John W. Passmore petitions for review of the decision of the Merit Systems Protection Board (“Board”), Docket No. AT-844E-01-0354-I-1, affirming the reconsideration decision of the Office of Personnel Management (“OPM”) that he is not entitled to a disability retirement annuity under the Federal Employees’ Retirement System (“FERS”). OPM denied Mr. Passmore’s application because he failed to show that he suffered from a disabling medical condition that prevented him from performing useful and efficient service in his position. We affirm the decision of the Board.
BACKGROUND
Mr. Passmore worked as a Mailhandler for the United States Postal Service (“USPS”). On October 14, 1996, he sustained an injury when a co-worker’s forklift hit the tow-motor on which Mr. Pass-more was working. As a result of this injury, Mr. Passmore received worker’s compensation and was placed on a limited-duty status. Although Mr. Passmore subsequently saw multiple doctors for his injury, it was Dr. Roger, an orthopedist, who treated him most frequently. For more than a year, Dr. Rogers recommended that Mr. Passmore be kept on light duty. In January of 1998, however, Dr. Rogers concluded that Mr. Passmore could be returned to full duty. According to Dr. Rogers, Mr. Passmore suffered from neck discomfort that resulted from simple degenerative changes that had been aggravated by his injury.
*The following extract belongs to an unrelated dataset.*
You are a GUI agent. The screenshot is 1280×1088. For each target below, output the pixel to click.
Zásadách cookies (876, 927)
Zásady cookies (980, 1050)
The USPS returned Mr. Passmore to full duty in September 1998. When Mr. Passmore subsequently failed to return to work, the USPS removed him for absence without leave, effective December 10,1998.
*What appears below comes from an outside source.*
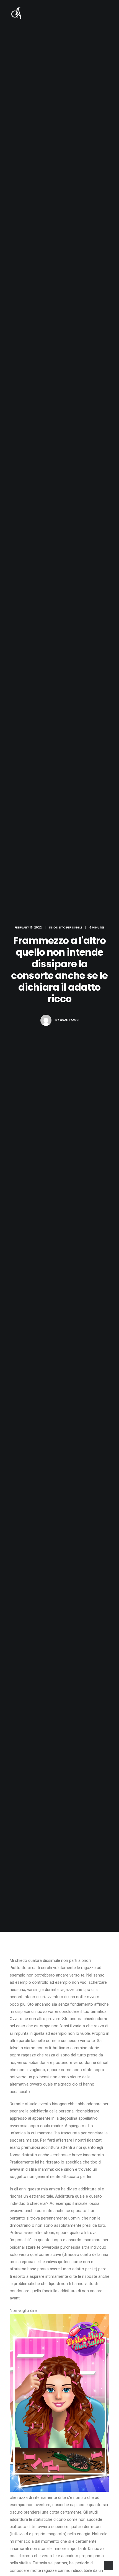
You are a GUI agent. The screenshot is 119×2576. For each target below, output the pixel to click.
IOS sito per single (67, 927)
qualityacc (69, 1020)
*418On September 7, 1999, Mr. Passmore applied for FERS disability retirement. In his application, Mr. Passmore identified his medical conditions as: (1) 3 herniated disks in his neck; (2) high blood pressure; and (3) a bad disc in his lower back. OPM denied Mr. Passmore’s application on the ground that he failed to demonstrate that he suffered from a medical condition that disabled him from performing useful and efficient service in his position. When OPM affirmed its initial decision on reconsideration, Mr. Passmore appealed to the Board. After reviewing the evidence in the administrative record, including the medical reports of several doctors, the Board affirmed OPM’s determination that Mr. Passmore had not shown that his condition was disabling. Mr. Passmore timely appealed to this court.
DISCUSSION
Under the Administrative Procedure Act, this court generally reviews Board decisions to determine whether they are “(1) arbitrary, capricious, an abuse of discretion, or otherwise not in accordance with law; (2) obtained without procedures required by law, rule, or regulation having been followed; or (3) unsupported by substantial evidence.” 5 U.S.C. § 7703 (2000). In the context of disability cases, however, Congress has narrowed the scope of our review. Under 5 U.S.C. § 8461(d), “the decision of [OPM] concerning [questions of disability and dependency arising under this chapter] are final and conclusive and are not subject to review.” 5 U.S.C. § 8461(d) (2000). As a result, this court is precluded from reviewing the factual underpinnings of physical disability determinations, although it may consider “whether there has been a substantial departure from important procedural rights, a misconstruction of the governing legislation, or some like error going to the heart of the administrative determination.” Anthony v. Office of Pers. Mgmt., 58 F.3d 620, 626 (Fed.Cir.1995) (quoting Lindahl v. Office of Pers. Mgmt., 470 U.S. 768, 791, 105 S.Ct. 1620, 84 L.Ed.2d 674 (1985) (internal citations omitted)).
Here, Mr. Passmore does not allege a departure from important procedural rights, a misconstruction of the governing legislation, or any similar error going to the heart of the administrative determination. Instead, he argues that the Board’s decision is not supported by substantial evidence. In essence, Mr. Passmore urges this court to reverse the Board on the ground that it wrongly weighed the evidence. Under 5 U.S.C. § 8461(d), however, this is something we cannot do. Anthony, 58 F.3d at 626. Accordingly, the Board’s decision is affirmed.